Coin Firm Brings Regulatory Wave to Ripple

Ripple Technology to Power International Payment Corridor Between Japan and Brazil

Cryptocurrency company Ripple has signed a deal with the regulation technology startup Coin Firm to garner anti-money laundering (AML) data and better understand how XRP, the company’s official asset, is being utilized.

Coin Firm Brings Stronger Protection Tactics Into Play

As regulation sweeps further across the crypto arena, many exchanges and related cryptocurrency enterprises are taking steps to ensure they fall in line and comply with set legislation designed to ensure they’re less vulnerable to hackings and malicious actors. Some of these steps involve invoking know-your-customer (KYC) tactics that shed light on users and ensure executives they are real people.

In addition, companies want to make sure the money they’re housing for clients don’t come from illegal or illicit sources. One of the services Coin Firm aims to provide to Ripple is ensuring customers’ money isn’t “mixed.” This involves checking to see if any funds garnered by clients don’t stem from privately exchanged funds from multiple parties. One of the top ways to keep illicit funds hidden is by “mixing” them with legal coins, while also sending large bundles of assets through multiple transactions to disguise the amount(s) in question.

Recently, Live Bitcoin News reported on the closing of BestMixer.io, a company that had allegedly been mixing and laundering illicit funds for years.

Coin Firm will not actually know the identities of address owners. Rather, it will see where cryptocurrency addresses come from – whether they originate from exchanges that permit anonymous or merely standard trading. It will then rank the addresses with a score between zero and 99, with 99 being the highest chance of money laundering.

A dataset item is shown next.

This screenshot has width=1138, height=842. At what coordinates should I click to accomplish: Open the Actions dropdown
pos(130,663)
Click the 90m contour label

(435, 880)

The company’s CEO Pawel Kuskowski explains:

I won’t know who you are personally. We don’t do any personal data. We argue with [Financial Action Task Force] FATF that this is completely effective… Because you understand the profile, you don’t need the data of the sender because your internal systems are not able to process this data. It depends on how the FATF regulations will be rolled out in each country… We don’t believe you can run an exchange with coverage for only one currency or two major currencies because then your AML solution is invalid, and you can launder money through others.

Coin Firm first signed a contract with Ripple roughly two months ago. At press time, Ripple still holds approximately 57 percent of XRP units in varying accounts, meaning that more than half is not in circulation and still owned by the inventing company. Many argue that this makes XRP a centralized currency, though Ripple has denied this in the past.

Wait… Is This a Good Thing?

Kuskowski explains:

Having tools which allow clients to touch this particular protocol, this particular blockchain, this particular coin, is, in many situations, seen as a competitive advantage.